“Kita akan segera lakukan sosialisasi, semacam diklat bimbingan teknis, dengan melibatkan KPK,” ujar Arief usai melantik Sekjen MK yang baru di aula gedung MK, Senin (31/8).
Arief mengatakan pelibatan KPK dalam sosialisasi penyelesaian sengketa pilkada ini sebagai upaya pencegahan terjadinya suap atau gratifikasi (pemberian) dalam penyelenggaraan pilkada. Mengingat di masa lalu, rentan terjadinya praktik suap dalam penyelesaian perkara sengketa pilkada yang melibatkan para pihak, hakim konstitusi, dan pegawai MK.
“Kita minta KPK memberi materi sebagai upaya pencegahan agar tidak terjadi hal-hal yang tidak diinginkan berupa gratifikasi, suap, dan lain-lain dalam setiap penyelesaian pilkada di MK. Jadi, ada pengawasan internal dan eksternal dari KPK termasuk media massa,” tegasnya.
Arief menjelaskan PMK No. 1 Tahun 2015 mengatur prosedur penanganan gugatan sengketa hasil pilkada di MK. Misalnya, mulai dari proses pendaftaran gugatan, proses persidangan hingga putusan sengketa pilkada yang diberi jangka waktu selama 45 hari.
“Dalam diklat ini dijelaskan bagaimana menyusun permohonan yang baik, bentuk persidangannya bisa pleno atau panel. Yang terpenting, UU Pilkada menyatakan penyelesaian pilkada selama 45 hari harus selesai.”
Dia melanjutkan sejumlah uji materi UU Pilkada akan dirampungkan tahun ini sebelum Pilkada serentak digelar. “Sebelum Desember 2015 semua pengujian UU Pilkada akan diselesaikan dan diprioritaskan,” katanya.
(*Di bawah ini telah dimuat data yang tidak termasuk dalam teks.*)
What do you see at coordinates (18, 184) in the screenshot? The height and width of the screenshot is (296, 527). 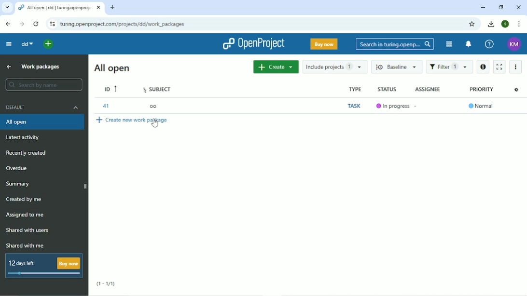 I see `Summary` at bounding box center [18, 184].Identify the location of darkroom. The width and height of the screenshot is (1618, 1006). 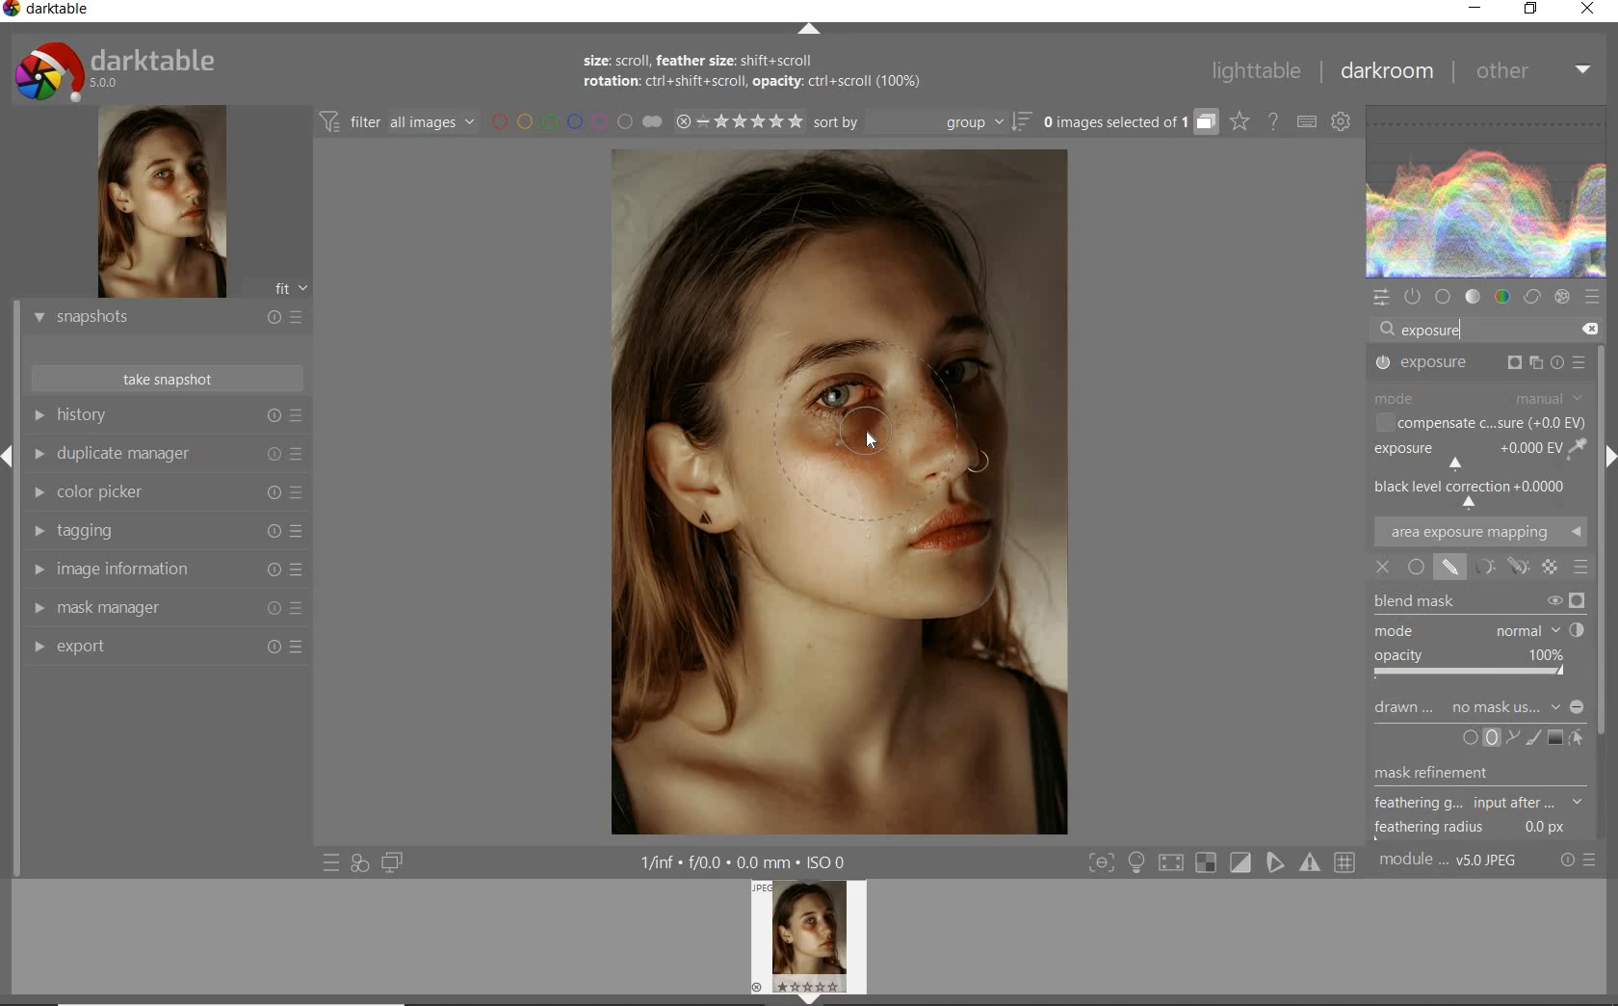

Menurutnya, semua pengujian UU Pilkada sudah hampir rampung dan akan segera diputus termasuk pengujian UU Pilkada terkait ketentuan calon tunggal dalam penyelenggaraan pilkada. “Sisanya, hanya beberapa perkara, tetapi tidak begitu urgent, tetapi tetap kita dahulukan,” ujar Arief.
Dia sendiri memperkirakan sengketa pilkada yang bakal ditangani MK sekitar 200-an perkara. “Karena sudah ada pembatasan dalam UU Pilkada, kita sudah hitung-hitung angka yang ideal sekitar 200 perkara,” tegasnya.